2.2 Approximation of explicit judgments
Gaze patterns in the absence of an explicit task (free viewing) and with a prior task (object search, saliency viewing) are both experimental paradigms that have been widely studied in the literature [3, 18]. In contrast, the more direct process of making a manual selection proposed by Koehler et al. [2] diverges from the traditional methods for examining the visual selection process through eye tracking. Koehler et al. argued that algorithmic determination of saliency bears a closer resemblance to locations selected through explicit judgment than fixation data collected from any of the other three tasks. In the current work, this suggestion is confirmed in Table 1, with further information on the performance landscape for different popular algorithms across the different tasks.
We believe that improving the prediction of explicit judgments is likely more prudent than improvements to performance for the traditional fixation tasks for several reasons: Explicit judgment captures the most salient locations within a scene, through a selection process that is less clouded by noise from spatial bias and fixation mechanisms, and with more relation to content relevant to the role of saliency as in applications in computer vision and multimedia. Although there is evidently value in focusing on explicit judgment prediction, this has not been on the radar of development in algorithms targeting visual saliency, and also there is a relative paucity of this type of data. Moreover, in the future the tradition of examining perception through eye tracking across many areas of study is likely to continue. In this paper, we therefore strive to present a means of simulating explicit judgment data via saliency and eye tracking data.
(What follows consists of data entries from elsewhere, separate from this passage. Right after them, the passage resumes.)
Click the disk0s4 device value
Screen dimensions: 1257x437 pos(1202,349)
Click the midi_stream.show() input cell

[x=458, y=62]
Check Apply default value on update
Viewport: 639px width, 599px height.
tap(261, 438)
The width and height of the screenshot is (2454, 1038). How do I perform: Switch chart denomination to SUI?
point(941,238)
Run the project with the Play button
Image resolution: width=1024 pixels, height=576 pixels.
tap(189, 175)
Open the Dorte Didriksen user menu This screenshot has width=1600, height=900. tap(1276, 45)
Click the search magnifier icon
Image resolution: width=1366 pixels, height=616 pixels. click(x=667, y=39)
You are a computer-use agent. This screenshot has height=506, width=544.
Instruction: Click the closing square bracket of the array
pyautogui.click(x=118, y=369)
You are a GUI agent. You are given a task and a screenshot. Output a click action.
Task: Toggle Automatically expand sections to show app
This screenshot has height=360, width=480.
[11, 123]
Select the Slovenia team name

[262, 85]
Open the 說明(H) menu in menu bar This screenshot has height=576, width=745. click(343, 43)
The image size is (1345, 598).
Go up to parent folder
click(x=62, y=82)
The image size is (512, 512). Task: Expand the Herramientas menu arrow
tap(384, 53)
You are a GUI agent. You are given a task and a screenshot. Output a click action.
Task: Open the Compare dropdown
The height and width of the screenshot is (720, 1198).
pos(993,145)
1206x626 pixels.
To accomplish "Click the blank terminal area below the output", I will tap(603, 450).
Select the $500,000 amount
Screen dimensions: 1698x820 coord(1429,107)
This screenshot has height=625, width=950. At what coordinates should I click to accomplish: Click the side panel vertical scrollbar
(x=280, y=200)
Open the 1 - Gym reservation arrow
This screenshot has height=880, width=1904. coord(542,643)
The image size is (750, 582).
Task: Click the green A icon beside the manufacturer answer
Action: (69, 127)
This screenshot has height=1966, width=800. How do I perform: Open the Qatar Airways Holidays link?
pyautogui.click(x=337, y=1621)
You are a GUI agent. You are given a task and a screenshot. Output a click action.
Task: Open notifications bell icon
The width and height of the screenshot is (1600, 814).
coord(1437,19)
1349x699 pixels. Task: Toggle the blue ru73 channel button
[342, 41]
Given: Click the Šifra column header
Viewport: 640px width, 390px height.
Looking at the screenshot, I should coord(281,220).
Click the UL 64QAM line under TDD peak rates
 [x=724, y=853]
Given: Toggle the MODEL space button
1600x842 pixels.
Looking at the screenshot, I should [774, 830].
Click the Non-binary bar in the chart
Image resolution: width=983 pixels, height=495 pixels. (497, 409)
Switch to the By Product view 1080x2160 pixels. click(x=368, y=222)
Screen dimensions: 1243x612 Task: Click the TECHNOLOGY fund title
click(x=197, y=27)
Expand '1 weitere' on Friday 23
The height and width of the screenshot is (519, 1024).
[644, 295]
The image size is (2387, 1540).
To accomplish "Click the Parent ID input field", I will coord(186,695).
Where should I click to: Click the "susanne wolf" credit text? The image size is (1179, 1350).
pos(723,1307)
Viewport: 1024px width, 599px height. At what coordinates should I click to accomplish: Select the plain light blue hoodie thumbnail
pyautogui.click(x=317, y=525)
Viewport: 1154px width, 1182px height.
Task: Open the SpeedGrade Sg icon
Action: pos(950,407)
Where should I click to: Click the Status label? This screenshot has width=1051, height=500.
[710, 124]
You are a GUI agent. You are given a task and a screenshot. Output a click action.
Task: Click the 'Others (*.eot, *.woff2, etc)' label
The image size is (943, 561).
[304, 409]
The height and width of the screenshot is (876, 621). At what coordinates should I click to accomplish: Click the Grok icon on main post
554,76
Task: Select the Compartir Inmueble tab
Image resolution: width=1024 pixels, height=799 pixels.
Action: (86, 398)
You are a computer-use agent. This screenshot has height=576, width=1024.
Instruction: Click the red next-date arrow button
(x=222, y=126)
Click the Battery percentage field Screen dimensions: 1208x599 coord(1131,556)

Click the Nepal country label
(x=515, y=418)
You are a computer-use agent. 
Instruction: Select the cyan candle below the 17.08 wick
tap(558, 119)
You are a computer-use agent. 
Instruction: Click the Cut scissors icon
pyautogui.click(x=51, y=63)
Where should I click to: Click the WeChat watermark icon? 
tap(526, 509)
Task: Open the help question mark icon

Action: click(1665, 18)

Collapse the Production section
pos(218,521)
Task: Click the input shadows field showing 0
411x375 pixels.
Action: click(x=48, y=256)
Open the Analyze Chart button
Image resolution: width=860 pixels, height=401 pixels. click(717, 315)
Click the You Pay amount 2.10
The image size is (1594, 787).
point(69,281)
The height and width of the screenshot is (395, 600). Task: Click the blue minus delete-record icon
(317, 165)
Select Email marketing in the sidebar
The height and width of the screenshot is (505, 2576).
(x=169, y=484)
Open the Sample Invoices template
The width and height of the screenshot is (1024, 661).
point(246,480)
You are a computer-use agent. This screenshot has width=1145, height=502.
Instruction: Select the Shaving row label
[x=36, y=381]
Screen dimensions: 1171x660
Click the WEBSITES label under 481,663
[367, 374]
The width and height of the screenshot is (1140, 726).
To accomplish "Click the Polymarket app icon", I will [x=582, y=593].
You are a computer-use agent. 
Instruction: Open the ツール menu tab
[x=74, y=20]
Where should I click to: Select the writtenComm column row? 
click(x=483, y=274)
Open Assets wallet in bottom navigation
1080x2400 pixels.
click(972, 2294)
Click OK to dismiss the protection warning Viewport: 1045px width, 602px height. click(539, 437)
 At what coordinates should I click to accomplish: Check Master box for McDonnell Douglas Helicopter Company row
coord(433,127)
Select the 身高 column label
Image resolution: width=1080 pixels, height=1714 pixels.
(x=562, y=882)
This allows for broader capability in the qualitative analysis that explicit judgment provides, and also as a means of providing a larger corpus of simulated explicit judgment data to drive improvements in visual saliency prediction.
2.3 Comparison of tasks in terms of IOC
The viewing pattern of observers varies from task to task. Being motivated by bottom up saliency, the free viewing task is meant to capture the task-independent bias in viewing the image. All fixation data also carries an implicit tendency to look at the center of the scene [1]. Such center bias is present even when stimuli are not placed at the center of the image. Unlike the free viewing task, when contextual guidance is imposed, fixated locations more closely follow the regions where target objects are present and center bias is somewhat diminished [16]. This scenario occurs to a significant extent for the object search task and also occurs to a lesser extent for the saliency viewing task. Because of the differences in viewing pattern, the agreement among the observers varies from one task to another. To observe this variation, we have calculated the correlation among the inter observer congruency (IOC) scores of different types of task presented in Koehler et al. [2] dataset. Traditionally, the IOC score is a single value calculated for an entire dataset [17] and this value is also presented in Table 1 for reference. To examine this quantity in greater detail, we have calculated IOC scores for individual images and found correlation for IOC scores among different tasks on a per-image basis. The correlation between free view vs. object search, free view vs. saliency view and object search vs. saliency view are 0.28, 0.58 and 0.29 respectively. The scatter plot of these measurements is presented in Fig 1. These results suggest that the agreement in viewing pattern across observers for free viewing correlates with agreement for saliency viewing to a greater extent than other task combinations. This also suggests overlap in the underlying factors driving gaze selection for these two conditions. In the object search task, the distinction between bottom-up and top-down factors in viewing evidently plays a greater role, lending some credence to the bottom-up or stimulus driven claim that is typically attached to free viewing fixation data. With that said, it is evident that there are significant differences between any of the fixation based measurements and the explicit judgment condition, and we shed further light on this point in the sections that follow.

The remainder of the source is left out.